I share your worry (my first book, War of the Worlds, was about the hi-tech assault on reality), but I see the administration's weaponising of alternate realties as somehow aligned with the AI revolution: in the 90's, the chatter was all about synthetic, "fully-englobing" realities. Thirty years later, we seem to be sliding in that direction, one way or the other.

Sydney Lea's avatar

Scarily accurate!

Hasmig Minassian's avatar

I am with young people every day (high school history teacher) and find myself having to remind them that 2+2 does = 4 and not lettuce :) Not all of them. But they are impressionable and absorbing their surroundings. When the leaders of the country can make up their own reality along with the machine in their hands, teaching them to discern truth and engage in critical thinking IS the work.

Mark Slouka's avatar

I mean this sincerely: Teaching students "to discern truth and engage in critical thinking" is the most important job in the world right now. Step by step, we have to regain the territory we've lost, especially since we're about to be hit by a technology that blurs the lines and inhibits critical thinking more effectively than any other. In my Dec. 13, 2024 post I had more to say about this (as I did in a Harper's essay titled "Dehumanized"), but writing about it and doing it, as you are, are two different things. Thank you. Really.

Steve Yarbrough's avatar

Amen to every word, Mark. The one thing I can say is that for all of Poland’s problems, I am all but ecstatic to be in Kraków for the next few months. I can more easily tune out the madness here.

Mark Slouka's avatar

Thanks, Steve, and I'm glad that being in Krakow has dulled the insanity for you a bit; wish I could say the same for us here in Prague. I guess maybe the difference is that Poland under Tusk seems to be going in the right direction, while the Czech Republic under Babis, ain't (though the resistance protests here are amping up in a major way).

Anything bringing you to Prague for a visit?

Daniel Levy's avatar

Well said, brother. Though the current unreality feels more like 2 + 2 = “wedge of lettuce.”

Mark Slouka's avatar

That equation makes sense compared to the stuff we're seeing. What explains it? Mass delusion? Mass psychosis? Alien spores? I'll take Wonderland any day; it was more amusing, and the Queen of Hearts didn't have the nuclear codes.

Daniel Levy's avatar

Alien spores would at least be falsifiable.

It really is hard to satirize a country that keeps beating you to the punchline.

lou J's avatar

Increasingly, I have to shut my eyes to such “things” insisting on life in a world I know and trust.

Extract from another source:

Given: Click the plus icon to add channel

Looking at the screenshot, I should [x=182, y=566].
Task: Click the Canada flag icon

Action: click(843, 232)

Thankfully you portray the “things” in a way that doubles down on truth. And thus, it improves life.as I live it.

Mark Slouka's avatar

I appreciate that. Like you - like so many people these days - I'm just trying to find a sustainable balance. If something I say makes that even slightly more achievable, I've accomplished more than I thought.

lou J's avatar

I’m visiting the friend in Bend that I gave yiur copy of the book that got shuffled around in Czechoslovakia and intend to try again. I forget how I knew to try again, but if you would, could you message me with a Us address to send it to? Have you read any Jess Walter yet?

Mark Slouka's avatar

Haven't, no. Can you recommend a title?

I'll send on the address ASAP - thanks.

lou J's avatar

Cold Millions is probably my favorite, but I’m proud to have started a wee book club on Substack via Financial Lives of the Poets, and So Far Gone, the one I’m sending has the scene that led to all this.

N Dziedzic's avatar

At this point I think assuming there will in the future be such things as “history” and “books” is a leap.

Mark Slouka's avatar

It's a leap I'll take, but man are we going in the wrong direction. Currently our culture seems to be declaring war on both.

N Dziedzic's avatar

I mean, I picked this exact time to become an English teacher in America. Whatever. I ain’t going down without a fight.

Thanks for sharing your writing. I look forward to it every Sunday morning.

Mark Slouka's avatar

Well, I went into academia about the time it started going to the dogs, so welcome to the club. For what it's worth, I admire you for teaching English. We need more people like you, not less.

And thanks for the kind words. I'll try to keep them coming.